**Passage provided**.
○ ○ ○ ○

Bloomberg Law
Dec. 1, 2015, 6:46 PM

Another Law Firm Adopts Automation Technology

Nora Macaluso

In the latest sign that more and more legal services are being automated, Akerman has announced it will operate a data center that allows corporate clients to quickly look up data privacy and security regulations without having to consult a human lawyer.

Called the Akerman Data Law Center, it will be powered by Neota Logic, a software that has already helped a half-dozen law firms launch apps and other platforms that provide clients with quick automated answers on basic compliance questions.

Neota markets its software as a way to “create a living, breathing” survey of the regulations related to a specific area of law, Matt Gillis, the company’s president, told Big Law Business. The software uses “decision trees” to pose a series of questions to a user, leading ultimately to an answer to a specific question. Gillis compared the software to Intuit Inc.'s TurboTax software, which draws up individual tax forms based on responses to plain-English questions. The technology can be applied to “anything that’s rules-based,” he said.

“The future of the legal practice is going to be to do more and more strategic partnerships between law firms and non-legal service providers, and also more automation,” said co-chair Martin Tully, co-chair of Akerman’s data law practice and located in Chicago. “It’s both wise and necessary for innovative law firms to be ahead of the curve in embracing those realities,” he said.

○ ○ ○ ○

**Element and text position entries**.
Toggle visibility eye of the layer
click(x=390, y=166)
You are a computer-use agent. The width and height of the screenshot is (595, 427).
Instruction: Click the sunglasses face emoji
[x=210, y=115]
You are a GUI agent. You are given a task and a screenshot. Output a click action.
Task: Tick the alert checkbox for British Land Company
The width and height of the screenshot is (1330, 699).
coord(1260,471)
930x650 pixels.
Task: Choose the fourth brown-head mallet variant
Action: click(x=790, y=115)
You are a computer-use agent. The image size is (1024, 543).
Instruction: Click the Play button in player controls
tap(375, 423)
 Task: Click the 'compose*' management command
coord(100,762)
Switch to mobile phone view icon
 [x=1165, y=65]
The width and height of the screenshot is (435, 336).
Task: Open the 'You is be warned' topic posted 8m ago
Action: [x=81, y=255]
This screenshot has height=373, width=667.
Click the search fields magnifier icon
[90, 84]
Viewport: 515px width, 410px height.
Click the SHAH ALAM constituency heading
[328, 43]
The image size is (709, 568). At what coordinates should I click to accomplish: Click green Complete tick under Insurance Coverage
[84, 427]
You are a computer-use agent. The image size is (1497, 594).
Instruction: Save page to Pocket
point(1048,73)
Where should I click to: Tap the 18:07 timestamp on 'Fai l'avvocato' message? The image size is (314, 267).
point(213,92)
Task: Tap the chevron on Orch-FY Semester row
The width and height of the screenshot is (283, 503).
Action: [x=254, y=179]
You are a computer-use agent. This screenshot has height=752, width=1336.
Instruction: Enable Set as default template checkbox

○ ○ ○ ○

**Work to complete**.
**A)** Return the entries between the line containing "Switch to mobile phone view icon" and the line containing "Action: [x=254, y=179]", inclusive, copying each line exactly.
**B)** Resume the article about law firms automating legal services, picking up after its last sentence.

**Answers for the tasks**.
**A)**
Switch to mobile phone view icon
 [x=1165, y=65]
The width and height of the screenshot is (435, 336).
Task: Open the 'You is be warned' topic posted 8m ago
Action: [x=81, y=255]
This screenshot has height=373, width=667.
Click the search fields magnifier icon
[90, 84]
Viewport: 515px width, 410px height.
Click the SHAH ALAM constituency heading
[328, 43]
The image size is (709, 568). At what coordinates should I click to accomplish: Click green Complete tick under Insurance Coverage
[84, 427]
You are a computer-use agent. The image size is (1497, 594).
Instruction: Save page to Pocket
point(1048,73)
Where should I click to: Tap the 18:07 timestamp on 'Fai l'avvocato' message? The image size is (314, 267).
point(213,92)
Task: Tap the chevron on Orch-FY Semester row
The width and height of the screenshot is (283, 503).
Action: [x=254, y=179]

**B)**
The data center is a web-based platform that allows clients to obtain answers to questions like whether a company is obligated to notify regulators about a data loss, and, if so, which authorities to contact, Akerman said in a press release in November , announcing the new service.

Jeffrey Sharer, an Akerman partner who co-chairs the data law practice, said the client sees the same decision tree that the client would work through with him over the phone if they were to call. “Where we want them calling us is where the answer isn’t clear, where there are gray areas,” he said. “This is a way of helping them identify those.”

Akerman is far from the first law firm to invest in Neota Logic’s software: Foley & Lardner is using Neota software to help its international clients comply with the Foreign Corrupt Practices Act, and Norton Rose Fulbright is working with the company on document and process automation in its London and South Africa offices. Another law firm uses the software to track Clery Act reporting requirements for campus security, and another firm is using it as a way of determining what types of work visas individual job candidates might need, said Gillis, who didn’t disclose the names of the two firms.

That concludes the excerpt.